Effects of ammonium and nitrate additions on carbon mineralization in wetland soils

Wetlands have been recognized as a soil carbon (C) sink due to low decomposition. As decomposition is largely controlled by the availability of soil nitrogen (N), an elevated anthropogenic N input could influence the C balance in wetlands. However, the effects of the form of N on decomposition are poorly understood. Here, a 54-day laboratory incubation experiment was conducted, with a diel cycle (day: 22 °C for 13 h; night: 17 °C for 11 h) in order to determine how the dominant N form influences the mineralization of soil C in two adjacent wetland soils, with distinct physicochemical characteristics. Three combinations of N compounds were added at three different rates (0, 30, 60 kg N ha^-1 yr^-1): Ammonium dominant (NH₄Cl + NH₄NO₃); nitrate dominant (NH₄NO₃ + NaNO₃); and ammonium nitrate treatments (NH₄NO₃). In the acidic soil, the CO₂ efflux was reduced with N additions, especially with NH₄NO₃ treatment.

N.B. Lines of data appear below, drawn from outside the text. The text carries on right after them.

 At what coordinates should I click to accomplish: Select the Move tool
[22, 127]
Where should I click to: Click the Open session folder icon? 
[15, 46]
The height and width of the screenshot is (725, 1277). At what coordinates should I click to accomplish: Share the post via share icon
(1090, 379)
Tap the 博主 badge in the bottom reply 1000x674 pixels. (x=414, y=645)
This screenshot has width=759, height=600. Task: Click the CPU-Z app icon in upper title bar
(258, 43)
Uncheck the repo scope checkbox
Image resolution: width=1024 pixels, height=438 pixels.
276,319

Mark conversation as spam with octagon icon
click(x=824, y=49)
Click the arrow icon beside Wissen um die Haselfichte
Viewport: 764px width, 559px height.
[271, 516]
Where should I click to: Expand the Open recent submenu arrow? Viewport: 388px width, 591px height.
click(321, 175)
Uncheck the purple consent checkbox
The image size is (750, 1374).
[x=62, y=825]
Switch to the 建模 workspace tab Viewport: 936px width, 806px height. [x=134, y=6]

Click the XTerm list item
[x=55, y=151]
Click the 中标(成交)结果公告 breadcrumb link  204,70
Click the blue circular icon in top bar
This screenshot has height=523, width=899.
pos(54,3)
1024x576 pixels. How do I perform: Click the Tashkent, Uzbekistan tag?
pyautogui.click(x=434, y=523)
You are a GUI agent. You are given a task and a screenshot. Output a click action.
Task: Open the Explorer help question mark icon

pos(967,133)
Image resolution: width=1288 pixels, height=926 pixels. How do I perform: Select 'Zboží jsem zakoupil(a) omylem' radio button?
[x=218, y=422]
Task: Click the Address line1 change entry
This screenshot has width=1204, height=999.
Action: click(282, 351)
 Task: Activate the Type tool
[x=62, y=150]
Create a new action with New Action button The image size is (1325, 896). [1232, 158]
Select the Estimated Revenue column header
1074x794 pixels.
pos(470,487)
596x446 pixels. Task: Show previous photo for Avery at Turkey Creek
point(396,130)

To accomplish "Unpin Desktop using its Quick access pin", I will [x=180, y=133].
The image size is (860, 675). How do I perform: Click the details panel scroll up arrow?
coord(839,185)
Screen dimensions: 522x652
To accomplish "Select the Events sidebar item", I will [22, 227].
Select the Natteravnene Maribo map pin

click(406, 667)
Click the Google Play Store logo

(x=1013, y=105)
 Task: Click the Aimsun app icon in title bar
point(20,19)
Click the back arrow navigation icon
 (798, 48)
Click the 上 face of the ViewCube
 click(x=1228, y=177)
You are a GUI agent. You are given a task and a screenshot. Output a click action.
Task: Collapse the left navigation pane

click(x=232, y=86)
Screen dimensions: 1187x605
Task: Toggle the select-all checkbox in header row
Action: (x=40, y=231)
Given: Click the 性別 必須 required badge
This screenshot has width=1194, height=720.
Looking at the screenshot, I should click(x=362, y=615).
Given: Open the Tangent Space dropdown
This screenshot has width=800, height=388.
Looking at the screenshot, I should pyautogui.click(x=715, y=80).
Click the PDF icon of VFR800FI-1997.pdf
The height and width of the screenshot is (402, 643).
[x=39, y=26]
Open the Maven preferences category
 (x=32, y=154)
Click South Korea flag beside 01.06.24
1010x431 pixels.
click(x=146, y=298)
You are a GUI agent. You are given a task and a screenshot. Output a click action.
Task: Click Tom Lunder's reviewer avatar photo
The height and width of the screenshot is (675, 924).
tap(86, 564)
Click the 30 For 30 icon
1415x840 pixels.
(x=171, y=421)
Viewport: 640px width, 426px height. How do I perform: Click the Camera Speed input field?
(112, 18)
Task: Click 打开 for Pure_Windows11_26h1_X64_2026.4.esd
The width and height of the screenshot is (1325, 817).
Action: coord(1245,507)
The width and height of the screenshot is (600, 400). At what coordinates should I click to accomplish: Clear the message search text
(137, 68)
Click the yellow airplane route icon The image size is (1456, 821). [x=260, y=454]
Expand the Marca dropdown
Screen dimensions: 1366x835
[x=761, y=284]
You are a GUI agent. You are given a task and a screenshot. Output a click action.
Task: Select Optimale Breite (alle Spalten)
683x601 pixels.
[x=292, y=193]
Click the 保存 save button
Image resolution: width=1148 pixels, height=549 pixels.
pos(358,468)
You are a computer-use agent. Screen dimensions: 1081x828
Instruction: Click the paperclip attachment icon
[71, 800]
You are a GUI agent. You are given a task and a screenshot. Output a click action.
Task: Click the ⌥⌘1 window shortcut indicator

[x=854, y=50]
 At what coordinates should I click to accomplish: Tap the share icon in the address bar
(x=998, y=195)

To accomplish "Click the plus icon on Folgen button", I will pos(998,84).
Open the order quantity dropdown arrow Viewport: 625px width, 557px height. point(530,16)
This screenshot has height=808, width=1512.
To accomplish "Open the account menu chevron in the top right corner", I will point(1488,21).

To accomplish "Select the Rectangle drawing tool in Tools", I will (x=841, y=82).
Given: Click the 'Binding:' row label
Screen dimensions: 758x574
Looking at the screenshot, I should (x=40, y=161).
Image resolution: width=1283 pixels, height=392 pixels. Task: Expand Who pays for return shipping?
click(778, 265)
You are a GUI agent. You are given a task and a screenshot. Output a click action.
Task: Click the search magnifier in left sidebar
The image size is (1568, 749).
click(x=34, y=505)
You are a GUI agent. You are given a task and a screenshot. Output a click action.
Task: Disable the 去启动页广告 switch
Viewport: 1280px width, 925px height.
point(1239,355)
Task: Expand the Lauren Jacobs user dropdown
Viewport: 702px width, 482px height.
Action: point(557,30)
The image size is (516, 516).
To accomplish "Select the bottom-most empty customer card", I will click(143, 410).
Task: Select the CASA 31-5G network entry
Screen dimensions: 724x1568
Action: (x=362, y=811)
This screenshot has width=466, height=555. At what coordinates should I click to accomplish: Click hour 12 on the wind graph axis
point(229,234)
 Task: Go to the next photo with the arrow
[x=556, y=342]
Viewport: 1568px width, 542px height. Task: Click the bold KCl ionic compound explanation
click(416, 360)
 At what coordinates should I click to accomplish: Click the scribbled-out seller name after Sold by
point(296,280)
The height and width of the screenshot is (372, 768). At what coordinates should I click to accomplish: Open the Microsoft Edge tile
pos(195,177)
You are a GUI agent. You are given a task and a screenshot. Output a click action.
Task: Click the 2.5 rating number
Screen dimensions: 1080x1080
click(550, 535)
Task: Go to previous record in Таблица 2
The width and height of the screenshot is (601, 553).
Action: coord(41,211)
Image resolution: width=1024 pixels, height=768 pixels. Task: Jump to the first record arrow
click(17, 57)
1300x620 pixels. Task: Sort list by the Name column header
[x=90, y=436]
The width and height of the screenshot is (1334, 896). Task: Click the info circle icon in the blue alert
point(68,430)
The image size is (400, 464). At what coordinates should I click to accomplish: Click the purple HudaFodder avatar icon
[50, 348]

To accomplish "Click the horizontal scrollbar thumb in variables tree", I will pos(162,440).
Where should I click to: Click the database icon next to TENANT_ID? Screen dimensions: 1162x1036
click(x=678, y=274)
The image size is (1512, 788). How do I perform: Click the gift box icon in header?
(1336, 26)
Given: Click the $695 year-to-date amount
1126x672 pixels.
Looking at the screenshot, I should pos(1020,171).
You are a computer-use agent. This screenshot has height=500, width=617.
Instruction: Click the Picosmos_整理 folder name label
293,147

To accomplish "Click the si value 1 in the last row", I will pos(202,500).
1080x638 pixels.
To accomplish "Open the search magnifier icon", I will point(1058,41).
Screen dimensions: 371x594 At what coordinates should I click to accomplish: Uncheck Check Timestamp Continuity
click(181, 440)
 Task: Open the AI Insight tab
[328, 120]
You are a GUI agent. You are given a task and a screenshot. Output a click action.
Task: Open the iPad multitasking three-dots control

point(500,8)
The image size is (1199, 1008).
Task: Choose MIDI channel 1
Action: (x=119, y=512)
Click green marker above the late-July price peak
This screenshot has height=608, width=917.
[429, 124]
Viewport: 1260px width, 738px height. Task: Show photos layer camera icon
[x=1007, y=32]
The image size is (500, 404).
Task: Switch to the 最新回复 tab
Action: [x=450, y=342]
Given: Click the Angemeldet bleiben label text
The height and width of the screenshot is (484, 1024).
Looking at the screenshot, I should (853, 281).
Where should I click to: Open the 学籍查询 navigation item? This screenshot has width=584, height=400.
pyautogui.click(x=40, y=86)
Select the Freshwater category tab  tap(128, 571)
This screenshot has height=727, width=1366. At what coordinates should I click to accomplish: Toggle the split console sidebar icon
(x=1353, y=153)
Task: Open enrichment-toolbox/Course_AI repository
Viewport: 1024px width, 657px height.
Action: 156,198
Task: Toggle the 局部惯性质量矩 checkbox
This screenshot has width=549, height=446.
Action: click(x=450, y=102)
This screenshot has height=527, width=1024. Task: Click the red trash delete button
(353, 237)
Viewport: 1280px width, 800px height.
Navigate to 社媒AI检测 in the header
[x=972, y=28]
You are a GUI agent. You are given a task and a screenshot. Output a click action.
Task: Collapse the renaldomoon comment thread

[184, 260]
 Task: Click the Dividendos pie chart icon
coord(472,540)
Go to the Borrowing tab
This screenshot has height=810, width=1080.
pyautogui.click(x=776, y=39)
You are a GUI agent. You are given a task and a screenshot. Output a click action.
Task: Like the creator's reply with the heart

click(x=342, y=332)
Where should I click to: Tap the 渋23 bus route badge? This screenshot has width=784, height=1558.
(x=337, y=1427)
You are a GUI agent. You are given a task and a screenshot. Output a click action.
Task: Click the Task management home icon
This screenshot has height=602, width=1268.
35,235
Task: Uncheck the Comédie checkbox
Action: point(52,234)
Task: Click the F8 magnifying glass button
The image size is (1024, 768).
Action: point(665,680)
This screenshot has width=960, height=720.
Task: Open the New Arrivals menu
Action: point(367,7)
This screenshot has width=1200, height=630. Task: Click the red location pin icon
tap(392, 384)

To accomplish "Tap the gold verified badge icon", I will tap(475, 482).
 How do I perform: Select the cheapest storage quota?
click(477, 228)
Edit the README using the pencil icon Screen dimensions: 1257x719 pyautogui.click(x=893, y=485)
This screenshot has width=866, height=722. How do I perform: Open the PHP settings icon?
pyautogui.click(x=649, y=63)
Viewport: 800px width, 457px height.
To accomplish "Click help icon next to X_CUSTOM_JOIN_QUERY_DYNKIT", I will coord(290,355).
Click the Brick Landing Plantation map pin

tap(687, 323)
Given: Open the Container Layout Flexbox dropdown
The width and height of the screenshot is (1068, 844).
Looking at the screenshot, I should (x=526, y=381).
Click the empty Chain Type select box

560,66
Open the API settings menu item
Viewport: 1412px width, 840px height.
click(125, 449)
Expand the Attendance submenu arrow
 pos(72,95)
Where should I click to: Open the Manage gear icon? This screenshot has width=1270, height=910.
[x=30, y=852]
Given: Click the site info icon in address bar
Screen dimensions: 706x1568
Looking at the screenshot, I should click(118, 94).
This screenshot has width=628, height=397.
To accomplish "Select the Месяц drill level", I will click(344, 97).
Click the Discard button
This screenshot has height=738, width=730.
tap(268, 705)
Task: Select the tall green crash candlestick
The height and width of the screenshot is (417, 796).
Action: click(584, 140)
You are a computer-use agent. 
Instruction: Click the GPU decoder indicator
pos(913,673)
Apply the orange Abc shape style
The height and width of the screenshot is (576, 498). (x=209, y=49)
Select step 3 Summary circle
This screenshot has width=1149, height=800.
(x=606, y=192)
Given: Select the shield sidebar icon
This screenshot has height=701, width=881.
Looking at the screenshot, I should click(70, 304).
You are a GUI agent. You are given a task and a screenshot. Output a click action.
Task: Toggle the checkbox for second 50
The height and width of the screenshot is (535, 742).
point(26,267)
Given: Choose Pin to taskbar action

In addition, decreases in the microbial enzyme activities (β-glucosidase, N-acetyl-glucosaminidase, phosphatase, and phenol oxidase) and soil pH were observed with NH₄NO₃ and NH4+-dominant treatment. Under alkaline conditions, marginal changes in response to N additions were observed in the soil CO₂ efflux, extractable DOC, simple substrate utilization, enzyme activities and pH. A regression analysis revealed that the changes in pH and enzyme activities after fertilization significantly influenced the soil CO₂ efflux. Our findings suggest that the form of N additions could influence the rate of C cycling in wetland soils via biological (enzyme activities) and chemical (pH) changes.